- [EXERCISE AIM]: For this exercise, retype every record below exactly and keep the pictures out.

- [EXERCISE INPUTS]:
□ □ □ □

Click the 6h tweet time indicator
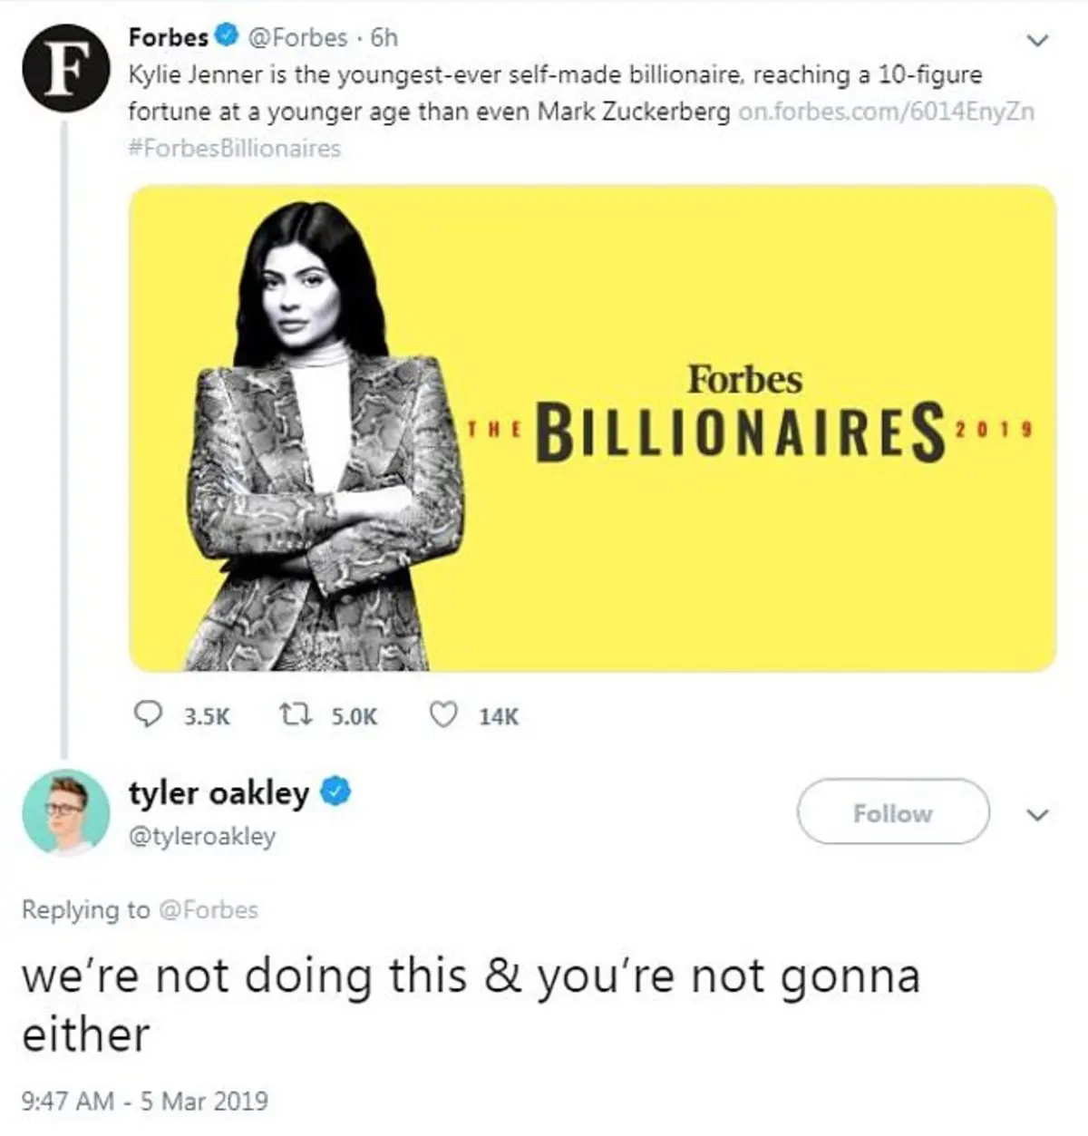1088x1136 pixels. click(385, 37)
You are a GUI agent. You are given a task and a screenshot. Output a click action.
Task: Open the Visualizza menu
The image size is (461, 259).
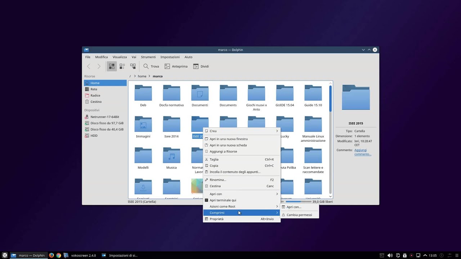click(x=120, y=57)
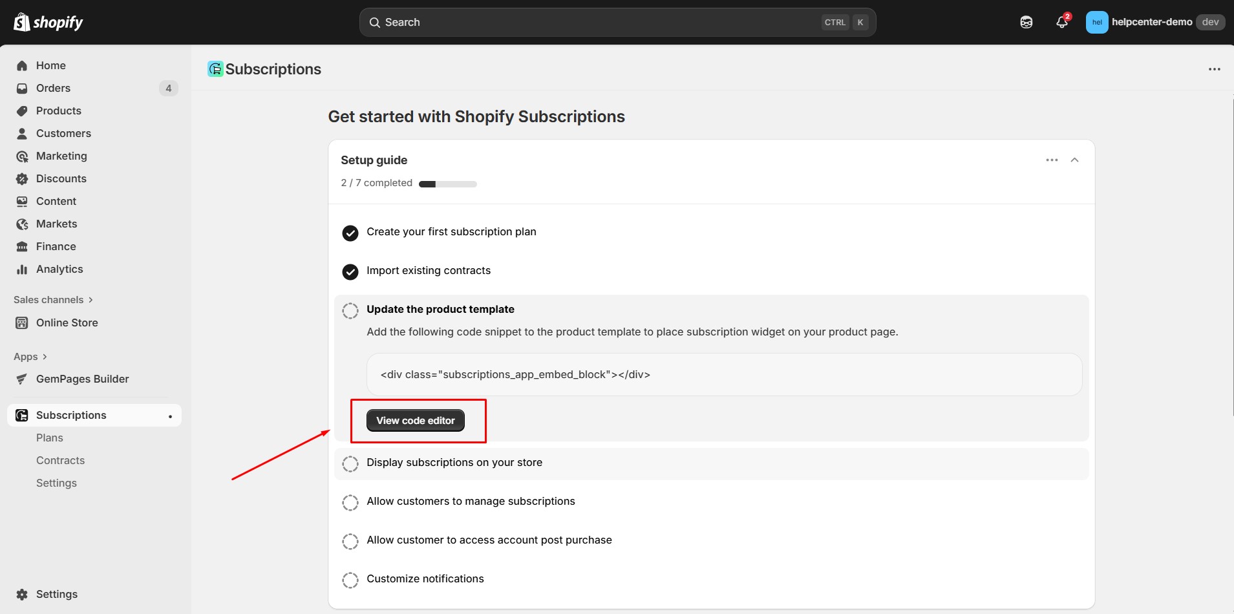Open the Contracts menu under Subscriptions

point(60,460)
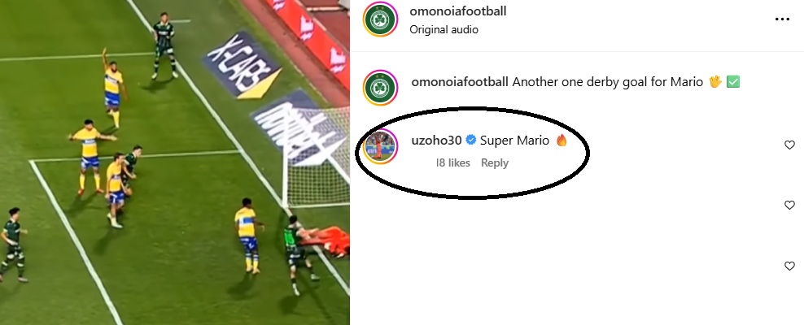
Task: Open uzoho30 profile picture
Action: (381, 145)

□ □ □ □

- [ANSWER SPACE]:
Click the 6h tweet time indicator
1088x1136 pixels. click(385, 37)
You are a GUI agent. You are given a task and a screenshot. Output a click action.
Task: Open the Visualizza menu
The image size is (461, 259).
click(x=120, y=57)
Open the Contracts menu under Subscriptions

point(60,460)
Task: Open uzoho30 profile picture
Action: (381, 145)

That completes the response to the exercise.